Economie

Le n°2 US rend visite au plus grand créancier des États-Unis

Joe Biden en Chine

Céline Tabou / 20 août 2011

Le vice-président américain Joe Biden est en visite en Chine depuis mardi 16 août pour un voyage de cinq jours afin d’apaiser les relations entre les deux pays. Rare État à avoir critiqué la politique budgétaire américaine, la Chine avait dénoncé la « dépendance à la dette » des USA et exhorté Washington à cesser de vivre au-dessus de ses moyens.

Plus grand créancier étranger de la dette publique des USA et le plus important détenteur étranger de dollars, Pékin avait appelé la Chine à plus de responsabilités. La tournée de Joe Biden comprend la Chine, la Mongolie et le Japon et s’inscrit selon la Maison-Blanche, dans le cadre des efforts de l’administration Obama pour « renouveler et intensifier » le rôle américain en Asie.

Les critiques de Pékin

Le gouvernement chinois avait fait savoir son mécontentement au lendemain de l’accord arraché entre démocrates et républicains, le 2 août. Les autorités chinoises avaient alors annoncé la diversification de ses investissements, pour ne pas se retrouver entraînées dans la tourmente de la crise US.

Aujourd’hui, Pékin veut des mesures concrètes. Dans un article publié sur le site du “Quotidien du Peuple” en ligne, « la Chine, en tant que plus grand créancier étranger des États-Unis et en tant que plus important détenteur étranger de dollars, est bien évidemment plus préoccupée que d’autres par la politique des États-Unis. (…) Nous exhortons le gouvernement américain à assumer ses responsabilités avec sérieux et à prendre des mesures concrètes », notamment sur la question de la dette.

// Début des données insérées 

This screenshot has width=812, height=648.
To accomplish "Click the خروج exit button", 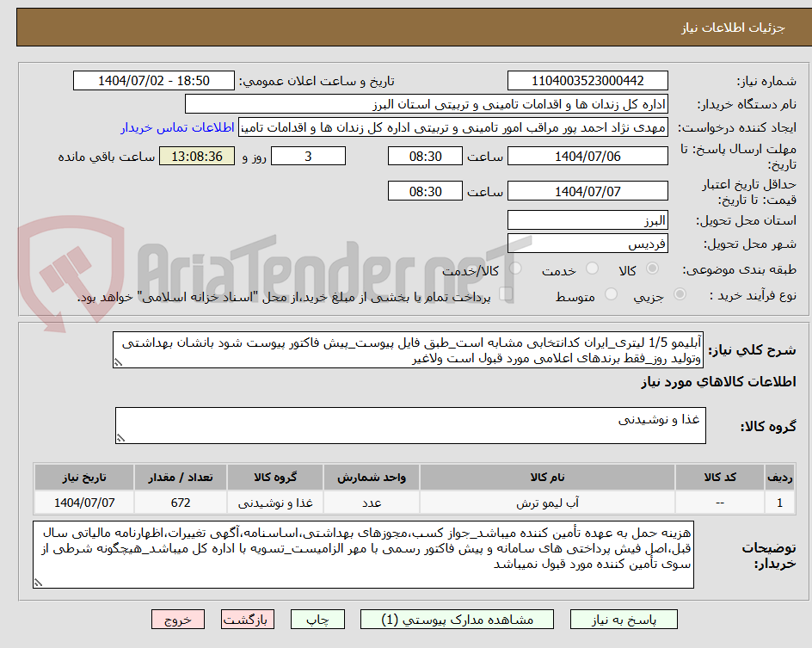I will coord(178,619).
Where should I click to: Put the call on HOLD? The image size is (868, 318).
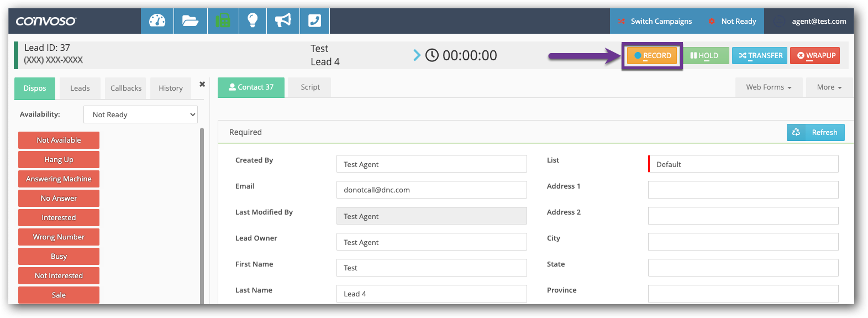[704, 55]
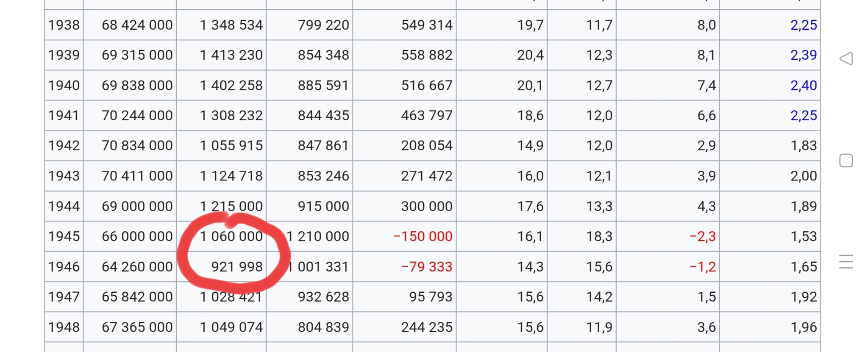Click the red −2,3 rate cell
Screen dimensions: 868x352
pyautogui.click(x=702, y=236)
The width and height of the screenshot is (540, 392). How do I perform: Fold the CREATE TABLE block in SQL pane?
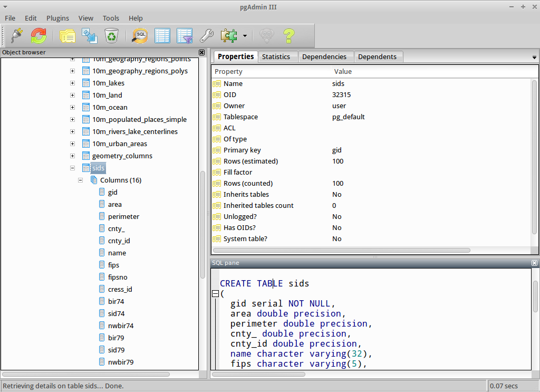215,294
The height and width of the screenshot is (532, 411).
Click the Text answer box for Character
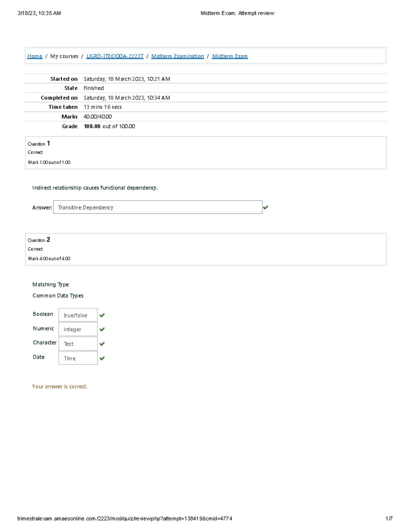click(78, 343)
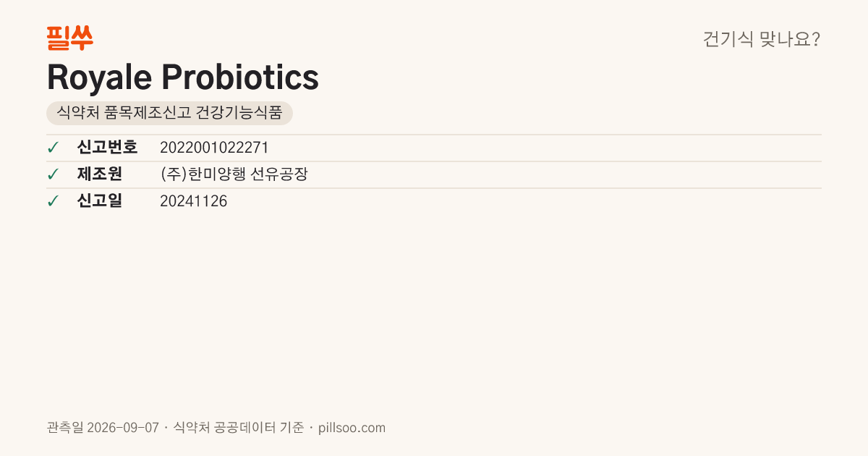Click 식약처 공공데이터 기준 footer text

239,428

Dans une interview publiée mercredi 17 août par le magazine économique chinois “Caijing”, Joe Biden a tenu à rassurer les Chinois sur la solidité des bons du Trésor américains. « Je tiens à le dire clairement : le gouvernement Obama s’emploie sans compter à préserver les fondamentaux de l’économie américaine afin de garantir la sécurité, la liquidité et la valeur des obligations du Trésor américain, et ce vis-à-vis de tous les investisseurs (...) y compris la Chine », a-t-il déclaré.

Wen Jiabao, Premier ministre de la Chine, a rencontré le vice-président américain. À la sortie de l’entretien, le responsable chinois s’est dit optimiste quant aux chances de l’économie américaine de se remettre sur les rails, à la suite des déclarations du vice-président Xi Jinping. « Il est particulièrement important que vous ayez adressé au peuple chinois le message très clair que les États-Unis tiendront leur parole et respecteront leurs responsabilités concernant la dette extérieure. Cela préservera la sécurité, la liquidité et la valeur des emprunts d’État américains », a déclaré Wen Jiabao à Joe Biden, d’après l’Agence France Presse.

« La nécessité de la coopération entre Washington et Pékin »

Lors d’une conférence de presse, le 10 août, Xi Jinping a expliqué que « l’économie américaine est hautement résistante et a une grande capacité à s’autorégénérer. Nous pensons que l’économie américaine connaîtra un développement encore meilleur en faisant face à ses défis ».

De son côté, Joe Biden a indiqué que son gouvernement « appréciait et se réjouissait des investissements chinois en obligations du Trésor américain ». Ce dernier a ajouté : « Très sincèrement, je veux vous assurer que vous n’avez aucune raison de vous inquiéter ». Ce à quoi Xi Jinping a expliqué que son homologue l’avait informé jeudi 18 août que « des efforts entrepris par le gouvernement américain pour relancer la croissance et l’emploi, réduire le déficit budgétaire, gérer convenablement la dette et préserver la confiance des investisseurs mondiaux ».

Cet échange d’amabilités met en avant l’interdépendance de ces deux puissances économiques mondiales, dont la Chine est à la seconde place précédée par les États-Unis. En effet, un chercheur de l’Institut d’Études de Chahaer, de Chine a expliqué dans un article publié dans le “Quotidien du Peuple” que les relations sino-américaines étaient « bizarres ». Le chercheur a expliqué que les deux parties ont à la fois « un conflit d’intérêts essentiels et de grands intérêts entremêlés » tant économiquement que stratégiquement.